In term of improving the effectiveness of MMT, they emphasized the importance of health education and thought it should be integrated to the daily treatment to help the peer develop a proper understanding of MMT, reducing relapses and dropouts. As for the discontinuation of treatment, they believe narcotics control departments or CDC should develop comprehensive official guidelines to respond to emergencies, or simplify the current process, making it more feasible and operable for both clinic staff and participants.

They also expect a platform for job hunting without disclosing their drug use history. Providing a basic living allowance or offering jobs to eligible people should also be considered to alleviate their financial burden, based on the participants.
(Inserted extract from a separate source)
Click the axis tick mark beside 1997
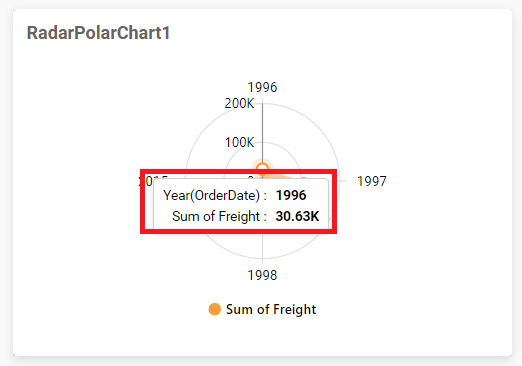 tap(343, 181)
In summary, the clinic could improve the flexibility of opening hours and continue related interventions to ensure the effectiveness of MMT; narcotics control departments or CDC are expected to developed a feasible and simple process for MMT under emergency; relevant public sectors are responsible to create more jobs or individualized supporting plans for participants experiencing poverty.

Strengths and limitations

To our knowledge, this study was the first attempt to explore the improvements and challenges experienced by MMT participants, considering the changing drug situation in China during the past two decades. The perspectives of participants who have received an average of 12 years of treatment could be used as comprehensive and representative references for further policy-making. However, this study has several limitations. Firstly, the interviewed participants all came from Guangdong province, and the study would benefit from increased representation by recruiting individuals from other regions, especially those with limited resources, to explore additional challenges with MMT uptake. Secondly, service providers and other stakeholders were not included in the interviews, and their insights are also critical for the overall improvement of MMT. Nevertheless, the participants provided suggestions for both clinics and relevant government sectors, which can serve as a basis for comparison and reference for further studies. Short-term participants also need to be considered in future research as they may have different treatment experiences and their views might be still helpful in improving the MMT program.

Conclusions

The improvement in health status, family relationships, and social functioning were the most positive changes experienced by participants who received long-term MMT. There is an urgent need to develop official guidelines for dose adjustment and treatment guarantees in emergencies to improve the quality and accessibility of the treatment. Strategies like health education, employment promotion, and clinic opening time adjustment should be also prioritized for a better return to society for long-term participants. It is also essential to establish a follow-up mechanism for participants no longer on MMT to reduce the likelihood of relapse to heroin and other illicit narcotics.